I am a published and unpublished author. I know. Just add that fact to my growing pile of weird. Still, it’s true. My first novel, Sea-Devil: a Delilah Duffy mystery was published in 2013. Two years later, I pulled the plug on it, yanking it psycho-style from all it’s online perches. Well, not really. It wasn’t quite that dramatic. But, that’s how it felt.
In true Delilah Duffy fashion, I’ve made some major blunders in the publishing game. My lack of confidence and tainted notions of what publishing should look like put me on the wrong path. A small press meant less help than I hoped, less money, and zero control. Sea-Devil was out there, but it oddly wasn’t mine anymore. I had to get it back.
So, I unpublished, graciously ended my relationship with my publisher, and took on the weight of starting over. And by weight, I’m not talking about the two teddy bears on the ends of a stick like Spongebob Squarepants used for working out. I’m talking Atlas-caliber weight. I was undoing what I’d done, stepping out on my own, and navigating new waters. Mistakes swirl in the publishing seas like sharks ready to strike me. It’d be easy to get chopped to pieces. Or worse - be dead in the water.
For all their frustrations, mistakes offer a mysterious upside.
Though I’ve made mistakes (and will surely make more), I’ve earned an education over the last two years. The most important thing I’ve learned is that I’ll never quite have it all figured out. But, hey. That’s life in general, isn’t it?
Long gone are the days of queries and awesome book deals (at least for us newbies). Breaking into the business is about as likely as breaking into a bank vault. Also long gone are the days of vanity publishing - the place where unwanted books go to die along with their authors’ bank balances. Emerging out of the dust is the new breed of writers - a talented, but hardened lot of go-getters with great stories to offer the world, if they can get the world’s attention. I’m ready to join those ranks.
The good (or perhaps bad) thing about doing it myself is that I have to go all in. There’s no half-assing it. There’s no one else to blame if I don’t succeed. Right? Oh, well I guess I could always blame my parents.

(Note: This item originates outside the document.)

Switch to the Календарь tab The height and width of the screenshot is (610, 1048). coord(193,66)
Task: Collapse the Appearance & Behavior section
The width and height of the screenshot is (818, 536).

So, I write, now with the often painful understanding that I can no longer JUST write. I can’t run the race without tripping over some logs, jumping at the sight of a snake, pulling up my socks, and stopping to tie my shoes. Okay, so I just made myself sound like a runner, but I’m not. I aspire to be, though. Just picture me as a runner, if that’s cool. Thank you, internet anonymity! Anyway, I will obsess over the what-ifs and if-onlys, grumble over my frequent idiocy. But, arising out of these mysterious, dark waters will come a force for good - a better, smarter writer.